I. Asia Program (Economics). China’s economic rise has created tensions with the US. America is accusing China of unfair trade and foreign investment practices. But China sees its actions as necessary to become more technologically advanced to escape the middle income trap. What are merits of the respective arguments?
J. Russia and Eurasia Program. The U.S.-Russia relationship has plummeted to unprecedented postCold War lows. Can this downward trajectory be arrested? What are the key dangers in the current situation and how might the White House seek to prevent things from getting out of hand?
K. Africa Program. Narratives about Sub-Saharan Africa’s future often oscillate between unrealistic optimism and blanket pessimism. Clearly the truth lies in a more nuanced middle. Compare and contrast the recent trajectories of two African countries - including both their economic and political dimensions - to help illuminate a nuanced picture of Africa’s current direction.
2021 – 2022 Requirements:
Democracy, Conflict, and Governance
U.S. Foreign Policy and Diplomacy – The Junior Fellow will support Carnegie Endowment President Ambassador William J. Burns on research and writing that seeks to shape American diplomacy. Applicants should have coursework in U.S. foreign policy, broad-gauged regional lens, an interest in policy analysis and formulation, and superb writing skills.

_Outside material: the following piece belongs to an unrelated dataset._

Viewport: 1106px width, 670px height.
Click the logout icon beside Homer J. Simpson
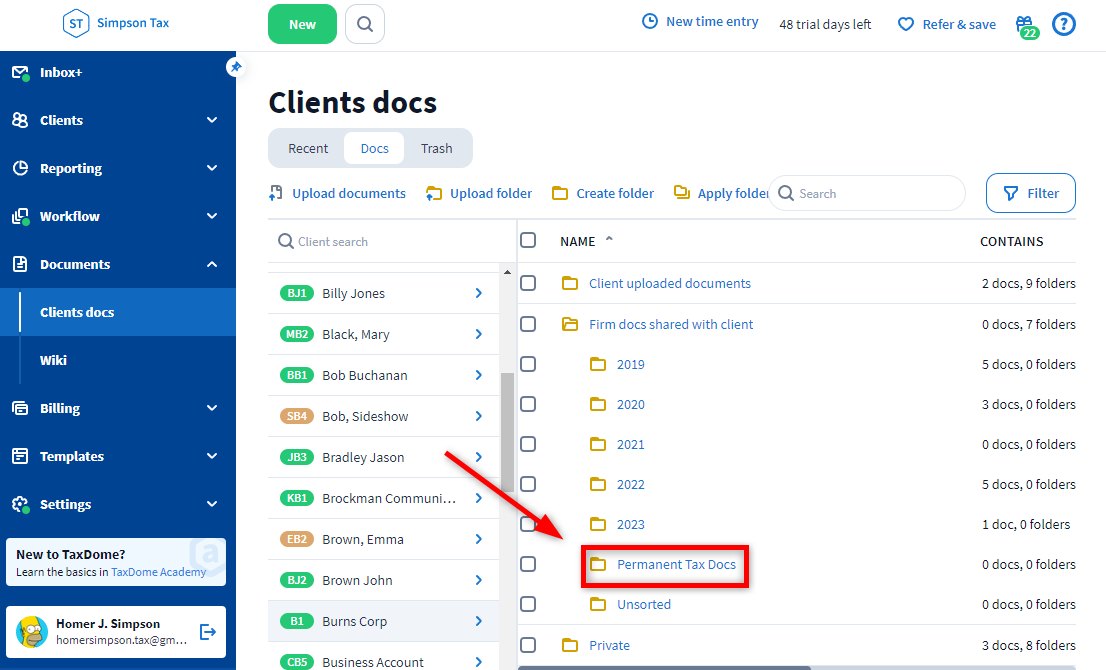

Technology and International Affairs (including the Cyber Policy Initiative)
Middle East – Strong reading fluency and the ability to perform academic as well as on-line research in Arabic essential. Strong background in Middle East politics and/or history is a huge plus.
South Asia – A strong academic background in international relations theory, political theory, or international political economy is essential, along with an interest in military issues. The ability to perform quantitative data manipulation is required and a strong mathematical background is a plus.
Asia Program (China) – Mandarin Chinese reading skills required.
Asia Program (Japan) – Japanese reading skills required.
Asia Program (Economics) – Mandarin Chinese reading skills a huge plus. Strong background in economics essential.
Please note: Applicants for the Asia program with skills in two or more of the above areas (Chinese language skills, Japanese language skills, strong economics background) will be at an advantage when applying, regardless of their essay selection.
Russia and Eurasia – Excellent Russian reading skills required.
Africa Program - The Africa Program examines the economic, social, political, and external factors shaping Africa today, with the aim of helping regional and international policy actors strengthen their contributions to a better African future.